* _Directions for this task_
Each line of the data has to be written out again exactly as shown.

++++ Supplied material

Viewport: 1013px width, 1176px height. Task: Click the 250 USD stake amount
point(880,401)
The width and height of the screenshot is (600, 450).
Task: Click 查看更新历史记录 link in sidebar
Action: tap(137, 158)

++++++++

* _Exercise response_
Viewport: 1013px width, 1176px height. Task: Click the 250 USD stake amount
point(880,401)
The width and height of the screenshot is (600, 450).
Task: Click 查看更新历史记录 link in sidebar
Action: tap(137, 158)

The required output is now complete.